What you should do
Please print each of the entries below exactly.

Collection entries
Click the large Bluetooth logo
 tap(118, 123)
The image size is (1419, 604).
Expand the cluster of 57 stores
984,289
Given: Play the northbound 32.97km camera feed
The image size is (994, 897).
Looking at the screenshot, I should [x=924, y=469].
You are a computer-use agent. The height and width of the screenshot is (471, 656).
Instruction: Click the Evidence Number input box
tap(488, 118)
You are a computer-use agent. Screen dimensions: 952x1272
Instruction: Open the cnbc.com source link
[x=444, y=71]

Result
Click the large Bluetooth logo
 tap(118, 123)
The image size is (1419, 604).
Expand the cluster of 57 stores
984,289
Given: Play the northbound 32.97km camera feed
The image size is (994, 897).
Looking at the screenshot, I should [x=924, y=469].
You are a computer-use agent. The height and width of the screenshot is (471, 656).
Instruction: Click the Evidence Number input box
tap(488, 118)
You are a computer-use agent. Screen dimensions: 952x1272
Instruction: Open the cnbc.com source link
[x=444, y=71]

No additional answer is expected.